Nel frattempo, la carriera di Zendrini procede: da supplente di liceo a Bergamo a titolare in quello di Como e di Ferrara, poi la cattedra di Letteratura tedesca all’Università di Padova, infine quella di Letteratura italiana a Palermo, dove muore di vaiolo il 7 agosto 1879, a soli quarant’anni. A suggello dei propri versi lascia scritto un breve capoverso di commento in cui c’è tutto Zendrini concentrato, la sua rabbia e la sua sensibilità: “Alle poche anime romite, che hanno consolato del loro sorriso l’afflitta mia giovinezza, è dovuto questo libro; e ad esse io lo intitolerei se la loro verecondia mi permettesse di nominarle. Nominarle? E a che pro? Meriterebbero onorata menzione in una storia documentata delle anime umane, quando, tolta ogni vernice farisaica e rimossa ogni menzogna, una così fatta storia potesse scriversi; ma, ahimè, noi non abbiamo che storie universali. Nominarle? Il picciolo rumore, che leva un nome, non è certo la gradita armonia che le appaghi. Le grandi e gentili anime bastano a sé medesime: liete del proprio splendore, come le stelle; beate del loro profumo, come i fiori. Le stelle risplendono, ignare e non curanti de’ bizzarri nomi che loro impone l’astronomo; i fiori olezzano, venga o non venga il botanico a classificarli”.
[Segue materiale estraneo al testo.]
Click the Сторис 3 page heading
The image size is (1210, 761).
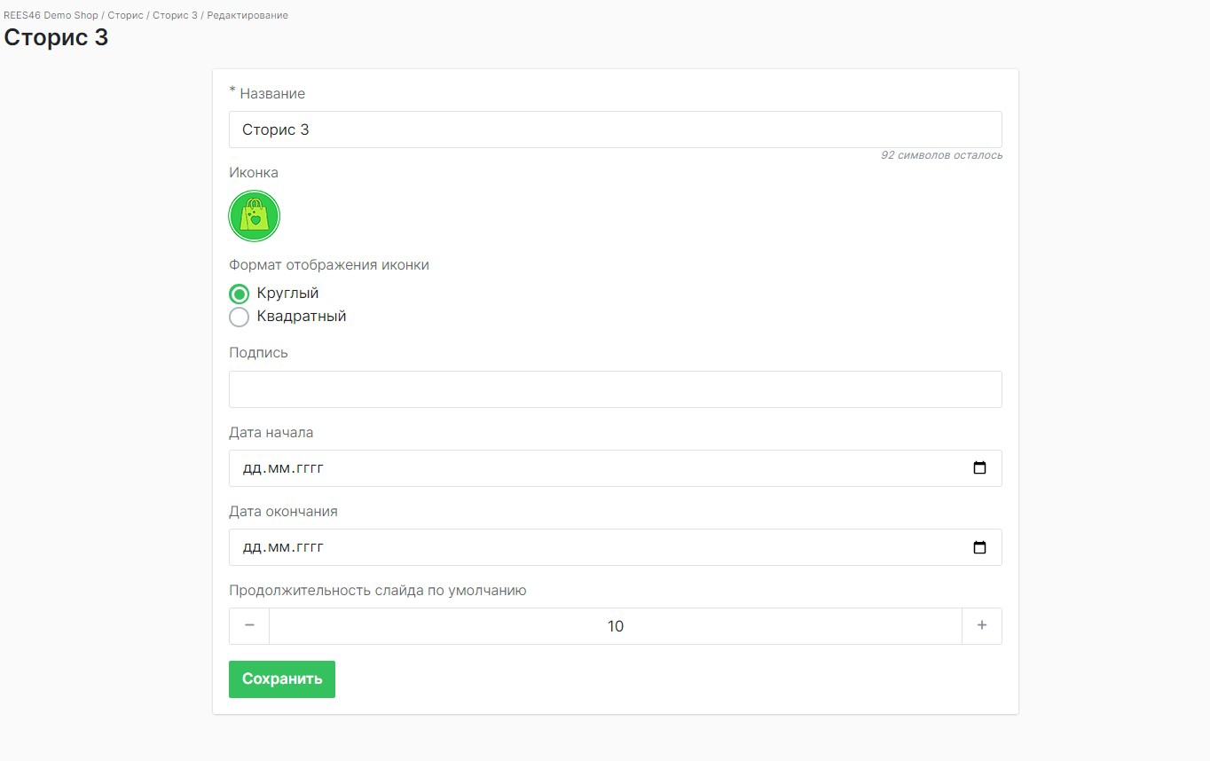[56, 38]
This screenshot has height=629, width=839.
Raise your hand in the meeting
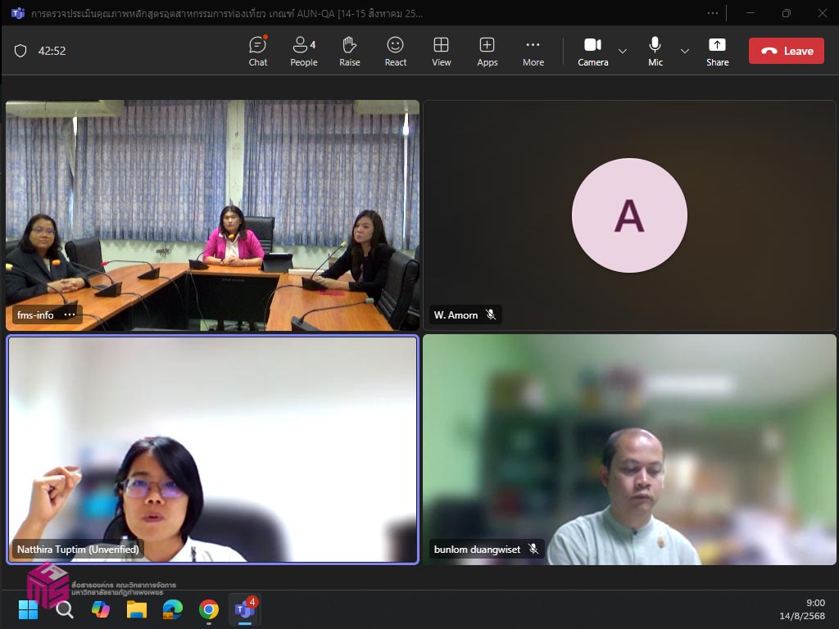click(x=350, y=51)
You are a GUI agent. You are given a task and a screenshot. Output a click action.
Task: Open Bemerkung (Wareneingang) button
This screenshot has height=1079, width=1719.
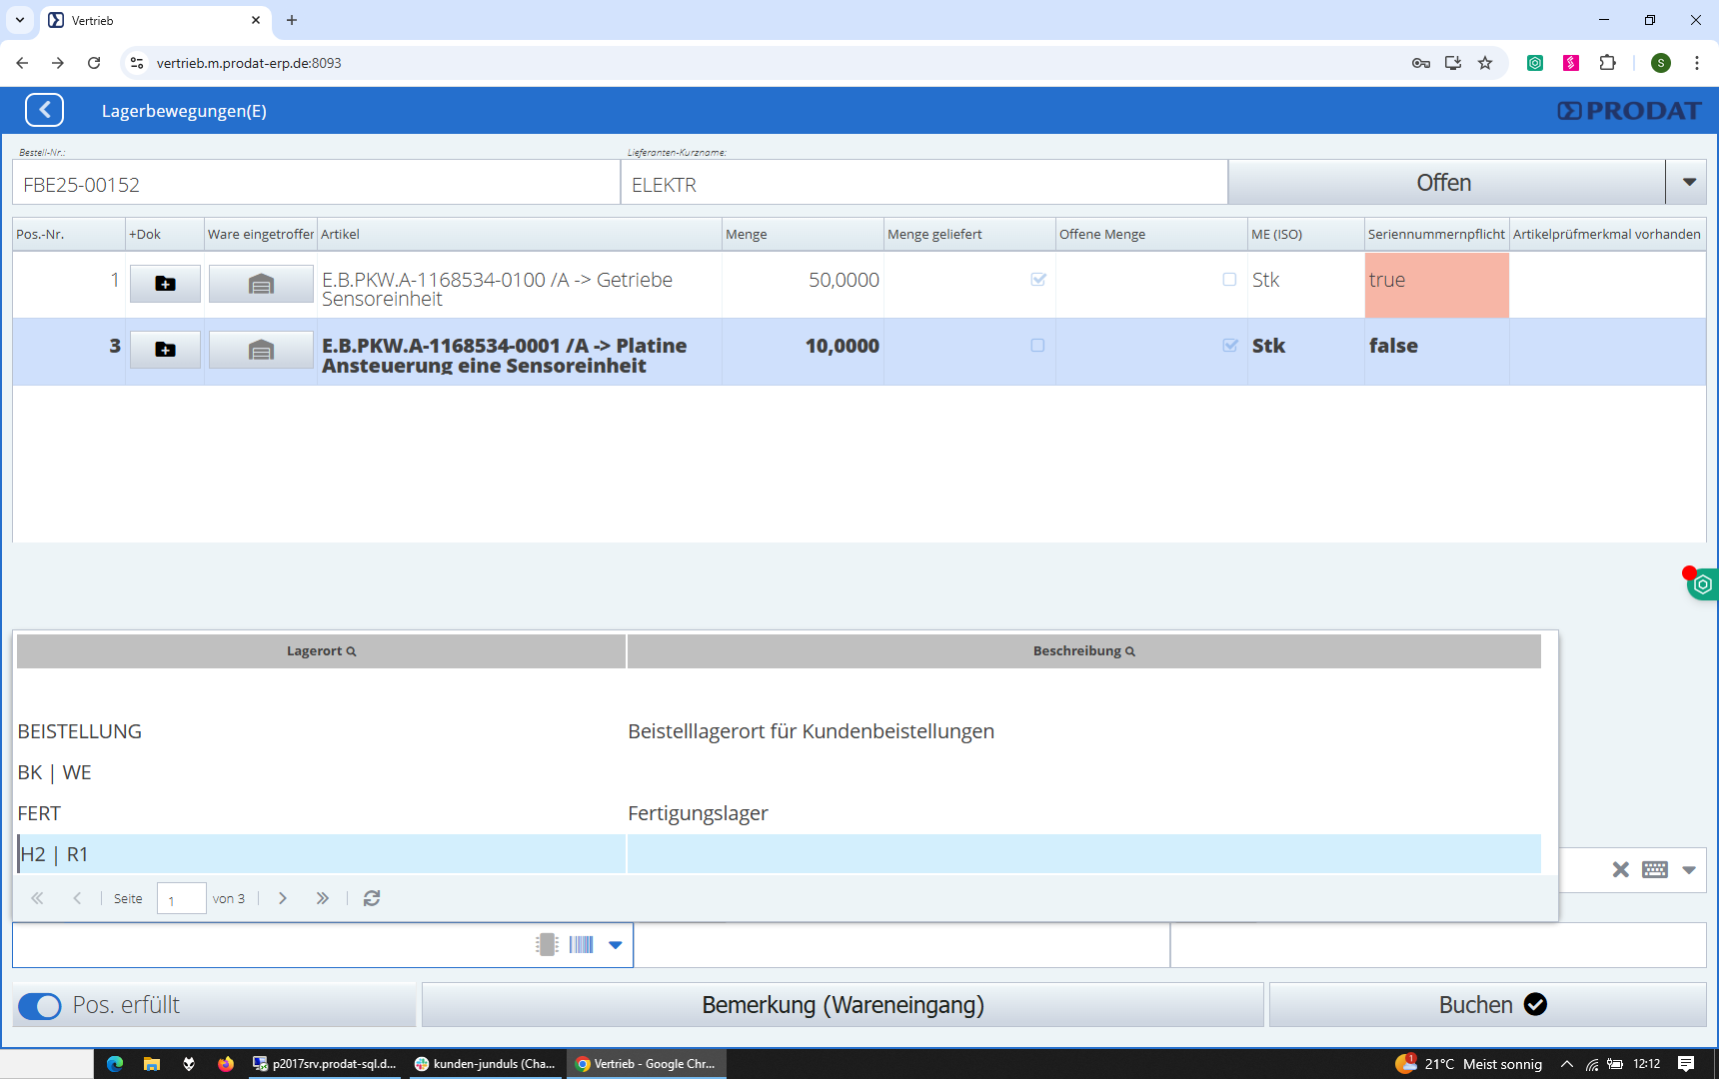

Al proprio Alunno il Collegio Ghislieri dedica il convegno Bernardino Zendrini, liberale, letterato e germanista nell’Italia unita, organizzato per mercoledì 26 ottobre 2022 in collaborazione con l’Università di Pavia, l’Università IULM di Milano, l’Università degli Studi di Bergamo e l’Associazione degli Italianisti. Le notizie biografiche contenute in questo articolo sono tratte dalla voce “Zendrini, Bernardino” sul Dizionario Biografico degli Italiani (Treccani), stesa da Massimo Castellozzi. Le citazioni provengono invece dalle sue Opere complete (Milano, Giuseppe Ottino editore, 1881); rispettivamente Volume I: Prose. Precedute da uno studio di Tullo Massarani e Poesie. Volume unico. Precedenti puntate dei Ritratti ghisleriani sono state dedicate a Ezio Vanoni, Domenico Frassi, Luigi Credaro, Ferruccio Ghinaglia, Cesare Correnti, Enrico Misley, Alfredo Corti, Ferdinando e Giuseppe Zanardelli.